We explore the hypothesis that binocular simple cells in cat areas 17 and 18 show subregion correspondence, defined as follows: within the region of overlap of the two eye's receptive fields, their ON subregions lie in corresponding locations, as do their OFF subregions. This hypothesis is motivated by a developmental model (Erwin and Miller, 1998) that suggested that simple cells could develop binocularly matched preferred orientations and spatial frequencies by developing subregion correspondence. Binocular organization of simple cell receptive fields is commonly characterized by two quantities: interocular position shift, the distance in visual space between the center positions of the two eye's receptive fields; and interocular phase shift, the difference in the spatial phases of those receptive fields, each measured relative to its center position. The subregion correspondence hypothesis implies that interocular position and phase shifts are linearly related. We compare this hypothesis with the null hypothesis, assumed by most previous models of binocular organization, that the two types of shift are uncorrelated. We demonstrate that the subregion correspondence and null hypotheses are equally consistent with previous measurements of binocular response properties of individual simple cells in the cat and other species and with measurements of the distribution of interocular phase shifts versus preferred orientations or versus interocular position shifts.
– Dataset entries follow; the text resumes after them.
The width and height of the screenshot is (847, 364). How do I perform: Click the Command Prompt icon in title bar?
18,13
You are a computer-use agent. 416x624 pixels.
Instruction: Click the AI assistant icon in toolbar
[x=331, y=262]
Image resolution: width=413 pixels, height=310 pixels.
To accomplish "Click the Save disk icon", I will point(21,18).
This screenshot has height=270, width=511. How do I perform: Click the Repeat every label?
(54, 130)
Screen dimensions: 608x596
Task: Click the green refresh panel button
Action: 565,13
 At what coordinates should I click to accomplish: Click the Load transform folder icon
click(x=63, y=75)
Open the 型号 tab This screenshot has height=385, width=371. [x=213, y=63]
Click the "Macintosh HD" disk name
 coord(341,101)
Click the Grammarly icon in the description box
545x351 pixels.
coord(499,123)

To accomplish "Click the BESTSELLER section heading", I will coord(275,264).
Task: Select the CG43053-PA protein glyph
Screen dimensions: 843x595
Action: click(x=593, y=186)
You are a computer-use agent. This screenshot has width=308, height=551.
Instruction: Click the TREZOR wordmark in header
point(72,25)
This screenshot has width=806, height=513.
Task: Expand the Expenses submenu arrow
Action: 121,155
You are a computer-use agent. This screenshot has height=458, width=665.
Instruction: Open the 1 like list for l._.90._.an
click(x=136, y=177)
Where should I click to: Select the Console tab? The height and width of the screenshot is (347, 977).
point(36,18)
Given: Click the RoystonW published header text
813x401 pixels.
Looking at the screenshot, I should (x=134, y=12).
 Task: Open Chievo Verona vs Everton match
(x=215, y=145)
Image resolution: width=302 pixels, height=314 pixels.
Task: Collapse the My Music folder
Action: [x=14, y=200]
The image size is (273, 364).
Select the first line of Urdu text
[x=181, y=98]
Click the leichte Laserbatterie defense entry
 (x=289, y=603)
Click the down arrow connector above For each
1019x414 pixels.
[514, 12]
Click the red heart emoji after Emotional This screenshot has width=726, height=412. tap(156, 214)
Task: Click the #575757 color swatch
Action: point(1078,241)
However, the observed tendency of binocular simple cells in the cat to have "tuned excitatory" disparity tuning curves with preferred disparities tightly clustered around zero (Fischer and Krüger, 1979; Ferster, 1981; LeVay and Voigt, 1988) follows naturally from the subregion correspondence hypothesis but is inconsistent with the null hypothesis. We describe tests that could more conclusively differentiate between the hypotheses. The most straightforward test requires simultaneous determination of the receptive fields of groups of three or more binocular simple cells.